In Machines of the Mind, Katharine Breen proposes that medieval personifications should be understood neither as failed novelistic characters nor as instruments of heavy-handed didacticism. She argues that personifications are instead powerful tools for thought that help us to remember andmanipulate complex ideas, testing them against existing moral and political paradigms. Specifically, different types of medieval personification should be seen as corresponding to positions in the rich and nuanced medieval debate over universals. Breen identifies three different types of personification—Platonic, Aristotelian, and Prudentian—that gave medieval writers a surprisingly varied spectrum with which to paint their characters.
Through a series of new readings of major authors and works, from Plato to Piers Plowman, Breen illuminates how medieval personifications embody the full range of positions between philosophical realism and nominalism, varying according to the convictions of individual authors and the purposes of individual works. Recalling Gregory the Great’s reference to machinae mentis (machines of the mind), Breen demonstrates that medieval writers applied personification with utility and subtlety, employing methods of personification as tools that serve different functions. Machines of the Mind offers insight for medievalists working at the crossroads of religion, philosophy, and literature, as well as for scholars interested in literary character-building and gendered relationships among characters, readers, and texts beyond the Middle Ages.
Part I Prudentian Personification
Chapter 1 Consecratus Manu: Men Forming Gods Forming Men
Chapter 2 How to Fight like a Girl: Christianizing Personification in the Psychomachia
Part II Neoplatonic Personification
Chapter 3 Ex Uno Omnia: Plato’s Forms and Daemons
Chapter 4 Oh, Nurse! The Boethian Daemon
Part III Aristotelian Personification
Chapter 5 E Pluribus Unum: Abstracting Universals from Particulars
Chapter 6 Dreaming of Aristotle in the Songe d’Enfer and Winner and Waster
Chapter 7 A Good Body Is Hard to Find: Putting Personification through Its Paces in Piers Plowman
Review: Fiona Somerset, author of Feeling like Saints: Lollard Writings after Wyclif:
“Machines of the Mind persuades its readers to think more systematically about the types and uses of personification.
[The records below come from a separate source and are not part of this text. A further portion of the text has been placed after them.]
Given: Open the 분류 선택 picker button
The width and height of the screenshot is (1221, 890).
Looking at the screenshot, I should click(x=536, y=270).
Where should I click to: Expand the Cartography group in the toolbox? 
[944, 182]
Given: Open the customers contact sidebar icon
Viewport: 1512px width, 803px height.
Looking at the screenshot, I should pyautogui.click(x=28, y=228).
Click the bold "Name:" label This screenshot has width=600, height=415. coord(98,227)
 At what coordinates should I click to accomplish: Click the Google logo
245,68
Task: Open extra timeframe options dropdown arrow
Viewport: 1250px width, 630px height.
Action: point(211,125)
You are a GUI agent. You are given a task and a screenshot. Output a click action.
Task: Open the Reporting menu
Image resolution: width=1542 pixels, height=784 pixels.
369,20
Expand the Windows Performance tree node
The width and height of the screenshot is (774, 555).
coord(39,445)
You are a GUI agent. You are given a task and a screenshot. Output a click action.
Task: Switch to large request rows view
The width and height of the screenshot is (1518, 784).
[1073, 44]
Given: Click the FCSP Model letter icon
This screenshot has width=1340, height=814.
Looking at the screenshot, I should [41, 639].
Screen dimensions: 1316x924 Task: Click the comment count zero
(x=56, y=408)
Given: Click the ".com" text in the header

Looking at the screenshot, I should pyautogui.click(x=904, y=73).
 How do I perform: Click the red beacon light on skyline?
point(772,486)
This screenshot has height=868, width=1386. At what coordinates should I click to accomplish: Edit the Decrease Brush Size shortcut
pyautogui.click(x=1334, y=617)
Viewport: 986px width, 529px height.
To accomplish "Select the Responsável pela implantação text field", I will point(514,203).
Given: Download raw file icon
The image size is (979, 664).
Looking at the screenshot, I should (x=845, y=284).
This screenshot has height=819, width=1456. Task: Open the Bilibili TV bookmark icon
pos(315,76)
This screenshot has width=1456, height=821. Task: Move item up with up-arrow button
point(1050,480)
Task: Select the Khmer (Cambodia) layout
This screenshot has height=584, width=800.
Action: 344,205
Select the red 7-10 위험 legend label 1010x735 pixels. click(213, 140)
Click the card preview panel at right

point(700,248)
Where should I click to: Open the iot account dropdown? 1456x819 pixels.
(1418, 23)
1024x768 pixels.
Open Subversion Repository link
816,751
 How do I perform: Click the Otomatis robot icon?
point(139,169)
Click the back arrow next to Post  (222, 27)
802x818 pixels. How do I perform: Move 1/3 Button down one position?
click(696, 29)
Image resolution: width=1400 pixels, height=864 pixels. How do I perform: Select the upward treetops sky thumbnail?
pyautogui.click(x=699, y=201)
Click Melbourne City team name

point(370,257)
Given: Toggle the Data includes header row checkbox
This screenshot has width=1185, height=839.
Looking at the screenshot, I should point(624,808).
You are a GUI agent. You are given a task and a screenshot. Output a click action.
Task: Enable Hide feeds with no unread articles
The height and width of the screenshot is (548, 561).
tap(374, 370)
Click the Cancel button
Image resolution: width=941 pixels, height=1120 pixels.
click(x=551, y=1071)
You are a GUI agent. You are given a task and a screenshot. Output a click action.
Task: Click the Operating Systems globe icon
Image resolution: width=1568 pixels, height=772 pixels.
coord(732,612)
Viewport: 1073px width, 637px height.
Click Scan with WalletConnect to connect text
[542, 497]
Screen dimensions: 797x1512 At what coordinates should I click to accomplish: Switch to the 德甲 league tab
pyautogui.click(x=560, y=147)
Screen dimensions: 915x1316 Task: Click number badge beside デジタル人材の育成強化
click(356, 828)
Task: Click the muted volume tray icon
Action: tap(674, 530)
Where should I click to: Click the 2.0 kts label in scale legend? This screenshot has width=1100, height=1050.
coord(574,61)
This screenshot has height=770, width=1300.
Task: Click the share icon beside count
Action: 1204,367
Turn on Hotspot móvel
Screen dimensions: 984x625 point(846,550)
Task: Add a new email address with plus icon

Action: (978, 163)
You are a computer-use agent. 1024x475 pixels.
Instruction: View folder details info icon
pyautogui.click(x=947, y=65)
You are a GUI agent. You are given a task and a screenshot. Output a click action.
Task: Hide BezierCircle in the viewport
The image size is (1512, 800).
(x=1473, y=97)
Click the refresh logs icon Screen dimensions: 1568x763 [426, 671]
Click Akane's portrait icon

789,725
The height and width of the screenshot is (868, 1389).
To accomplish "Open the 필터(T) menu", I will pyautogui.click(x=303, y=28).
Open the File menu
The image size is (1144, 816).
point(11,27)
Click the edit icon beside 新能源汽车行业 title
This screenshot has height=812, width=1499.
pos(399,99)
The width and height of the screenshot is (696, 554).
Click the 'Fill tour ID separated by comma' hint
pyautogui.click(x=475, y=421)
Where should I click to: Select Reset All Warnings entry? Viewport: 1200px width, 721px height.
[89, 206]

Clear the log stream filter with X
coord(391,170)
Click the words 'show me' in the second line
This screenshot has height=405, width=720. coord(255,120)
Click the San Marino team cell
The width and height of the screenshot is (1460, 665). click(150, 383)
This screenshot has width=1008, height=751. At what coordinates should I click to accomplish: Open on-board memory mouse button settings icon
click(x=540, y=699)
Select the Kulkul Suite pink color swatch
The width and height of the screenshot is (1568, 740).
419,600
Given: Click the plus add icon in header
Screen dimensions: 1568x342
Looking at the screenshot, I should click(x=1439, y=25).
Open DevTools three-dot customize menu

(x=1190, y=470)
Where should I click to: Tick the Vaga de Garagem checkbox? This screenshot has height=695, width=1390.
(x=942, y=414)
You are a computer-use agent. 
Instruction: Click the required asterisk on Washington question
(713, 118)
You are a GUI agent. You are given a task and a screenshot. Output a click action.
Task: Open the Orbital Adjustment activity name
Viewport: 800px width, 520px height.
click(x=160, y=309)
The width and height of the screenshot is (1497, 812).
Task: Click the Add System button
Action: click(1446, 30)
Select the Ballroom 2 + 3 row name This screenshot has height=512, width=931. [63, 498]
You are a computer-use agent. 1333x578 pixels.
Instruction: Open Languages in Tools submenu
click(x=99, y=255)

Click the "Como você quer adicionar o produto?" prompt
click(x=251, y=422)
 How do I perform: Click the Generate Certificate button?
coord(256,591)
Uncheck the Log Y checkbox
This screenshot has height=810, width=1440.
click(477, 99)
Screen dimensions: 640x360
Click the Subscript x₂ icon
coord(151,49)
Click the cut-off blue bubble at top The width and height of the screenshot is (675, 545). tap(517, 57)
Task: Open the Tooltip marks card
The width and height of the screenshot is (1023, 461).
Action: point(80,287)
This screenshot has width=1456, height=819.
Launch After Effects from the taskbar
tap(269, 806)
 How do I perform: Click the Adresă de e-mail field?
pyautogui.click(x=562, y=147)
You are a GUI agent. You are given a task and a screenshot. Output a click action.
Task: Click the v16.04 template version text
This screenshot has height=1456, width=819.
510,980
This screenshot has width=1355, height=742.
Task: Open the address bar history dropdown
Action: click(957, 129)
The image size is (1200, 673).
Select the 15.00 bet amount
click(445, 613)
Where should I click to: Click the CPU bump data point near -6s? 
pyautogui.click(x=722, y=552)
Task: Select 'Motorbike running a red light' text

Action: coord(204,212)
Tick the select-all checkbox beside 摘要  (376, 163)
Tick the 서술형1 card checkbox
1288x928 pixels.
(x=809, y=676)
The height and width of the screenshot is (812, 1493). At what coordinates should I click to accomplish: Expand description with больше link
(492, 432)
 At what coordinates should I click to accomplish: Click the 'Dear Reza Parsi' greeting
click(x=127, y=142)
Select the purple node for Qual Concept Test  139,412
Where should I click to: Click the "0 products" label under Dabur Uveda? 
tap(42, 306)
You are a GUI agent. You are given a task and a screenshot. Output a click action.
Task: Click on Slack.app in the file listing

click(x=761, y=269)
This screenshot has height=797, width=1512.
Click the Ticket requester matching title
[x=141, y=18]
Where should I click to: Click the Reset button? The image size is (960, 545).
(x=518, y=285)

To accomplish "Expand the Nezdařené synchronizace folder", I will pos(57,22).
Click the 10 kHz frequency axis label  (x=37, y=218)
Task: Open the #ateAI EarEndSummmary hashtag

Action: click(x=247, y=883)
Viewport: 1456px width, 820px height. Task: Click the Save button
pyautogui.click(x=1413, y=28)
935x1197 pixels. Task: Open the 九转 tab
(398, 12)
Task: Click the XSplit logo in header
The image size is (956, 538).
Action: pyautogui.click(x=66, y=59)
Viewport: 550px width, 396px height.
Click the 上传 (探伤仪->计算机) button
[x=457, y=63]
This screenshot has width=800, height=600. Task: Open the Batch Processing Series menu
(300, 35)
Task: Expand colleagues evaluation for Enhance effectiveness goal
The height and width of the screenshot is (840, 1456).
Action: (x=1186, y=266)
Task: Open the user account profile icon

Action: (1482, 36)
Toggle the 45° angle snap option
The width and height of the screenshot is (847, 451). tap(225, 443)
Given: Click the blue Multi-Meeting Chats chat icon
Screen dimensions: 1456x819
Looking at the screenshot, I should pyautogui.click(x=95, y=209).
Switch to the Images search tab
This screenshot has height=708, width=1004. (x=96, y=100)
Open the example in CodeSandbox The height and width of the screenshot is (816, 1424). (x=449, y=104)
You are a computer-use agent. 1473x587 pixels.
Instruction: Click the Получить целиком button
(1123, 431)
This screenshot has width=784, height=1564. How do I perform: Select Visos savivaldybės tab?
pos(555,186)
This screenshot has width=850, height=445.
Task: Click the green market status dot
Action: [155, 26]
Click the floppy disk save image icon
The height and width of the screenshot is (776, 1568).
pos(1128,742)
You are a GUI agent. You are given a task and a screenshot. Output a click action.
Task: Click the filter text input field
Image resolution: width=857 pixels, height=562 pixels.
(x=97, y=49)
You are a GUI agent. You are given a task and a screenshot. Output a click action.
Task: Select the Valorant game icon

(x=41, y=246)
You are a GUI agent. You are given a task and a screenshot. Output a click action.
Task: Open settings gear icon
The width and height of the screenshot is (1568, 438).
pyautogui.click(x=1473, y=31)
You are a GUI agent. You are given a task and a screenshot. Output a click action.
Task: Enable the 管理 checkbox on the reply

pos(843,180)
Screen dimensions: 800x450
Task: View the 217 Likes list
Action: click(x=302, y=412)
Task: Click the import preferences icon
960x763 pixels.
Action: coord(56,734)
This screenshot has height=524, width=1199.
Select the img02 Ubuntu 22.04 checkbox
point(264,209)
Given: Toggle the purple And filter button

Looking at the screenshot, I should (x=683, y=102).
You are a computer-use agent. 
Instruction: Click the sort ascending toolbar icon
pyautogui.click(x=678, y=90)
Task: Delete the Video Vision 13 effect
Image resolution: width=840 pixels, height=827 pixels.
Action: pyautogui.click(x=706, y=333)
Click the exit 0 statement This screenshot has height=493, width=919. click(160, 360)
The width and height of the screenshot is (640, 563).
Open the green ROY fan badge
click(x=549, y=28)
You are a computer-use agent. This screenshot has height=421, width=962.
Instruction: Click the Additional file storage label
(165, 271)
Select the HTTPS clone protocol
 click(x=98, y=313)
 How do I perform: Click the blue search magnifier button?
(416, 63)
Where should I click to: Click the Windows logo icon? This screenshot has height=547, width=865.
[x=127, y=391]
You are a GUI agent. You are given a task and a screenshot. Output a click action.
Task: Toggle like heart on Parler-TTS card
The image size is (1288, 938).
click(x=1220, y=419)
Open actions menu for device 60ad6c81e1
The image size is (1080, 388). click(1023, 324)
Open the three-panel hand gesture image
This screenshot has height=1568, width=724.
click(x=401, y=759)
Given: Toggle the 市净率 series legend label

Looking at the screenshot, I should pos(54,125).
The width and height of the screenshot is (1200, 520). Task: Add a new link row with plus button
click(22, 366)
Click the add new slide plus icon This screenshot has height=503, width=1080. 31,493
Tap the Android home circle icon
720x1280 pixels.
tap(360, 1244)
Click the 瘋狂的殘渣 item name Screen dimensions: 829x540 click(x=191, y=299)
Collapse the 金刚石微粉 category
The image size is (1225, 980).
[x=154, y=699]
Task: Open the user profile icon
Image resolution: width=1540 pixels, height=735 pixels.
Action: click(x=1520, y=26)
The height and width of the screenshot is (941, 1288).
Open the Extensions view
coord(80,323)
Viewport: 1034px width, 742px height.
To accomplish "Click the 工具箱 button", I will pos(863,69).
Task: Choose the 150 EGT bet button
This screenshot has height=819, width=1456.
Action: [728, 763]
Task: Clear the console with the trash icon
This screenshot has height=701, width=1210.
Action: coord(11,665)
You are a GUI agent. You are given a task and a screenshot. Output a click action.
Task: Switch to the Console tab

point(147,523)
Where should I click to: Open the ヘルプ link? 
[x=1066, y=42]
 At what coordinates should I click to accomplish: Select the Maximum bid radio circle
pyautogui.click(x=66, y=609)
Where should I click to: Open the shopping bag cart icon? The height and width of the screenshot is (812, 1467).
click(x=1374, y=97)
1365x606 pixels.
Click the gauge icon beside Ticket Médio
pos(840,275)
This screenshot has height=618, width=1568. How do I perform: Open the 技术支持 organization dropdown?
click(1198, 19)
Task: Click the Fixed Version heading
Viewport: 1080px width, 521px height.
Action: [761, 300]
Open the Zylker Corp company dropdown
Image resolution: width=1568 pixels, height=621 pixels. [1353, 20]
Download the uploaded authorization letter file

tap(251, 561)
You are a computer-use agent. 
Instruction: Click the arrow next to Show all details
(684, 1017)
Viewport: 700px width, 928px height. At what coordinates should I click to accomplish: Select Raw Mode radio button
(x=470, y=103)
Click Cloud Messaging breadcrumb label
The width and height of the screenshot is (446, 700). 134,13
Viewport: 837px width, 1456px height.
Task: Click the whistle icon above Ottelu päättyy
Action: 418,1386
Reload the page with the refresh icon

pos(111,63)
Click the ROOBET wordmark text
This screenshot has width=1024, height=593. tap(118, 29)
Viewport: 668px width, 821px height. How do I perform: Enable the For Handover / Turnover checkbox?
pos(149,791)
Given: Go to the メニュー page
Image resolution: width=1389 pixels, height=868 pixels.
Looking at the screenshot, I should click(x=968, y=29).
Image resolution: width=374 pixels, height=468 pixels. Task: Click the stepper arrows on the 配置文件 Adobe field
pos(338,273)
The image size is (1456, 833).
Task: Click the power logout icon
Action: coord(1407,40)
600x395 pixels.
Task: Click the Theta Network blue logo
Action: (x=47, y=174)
Breen clears away some forty years of confusion about medieval philosophical positions on realism and so-called nominalism, clearly differentiating them from the postmodern nominalism of twentieth-century high theory and imaginatively reconsidering their implications for literary representation. Her schema will allow future scholars to differentiate Platonic, Neoplatonic, moderate realist, and nominalist strategies for personification while also recognizing that many medieval works may employ multiple types at once. This book will remain a reference point for many years to come.”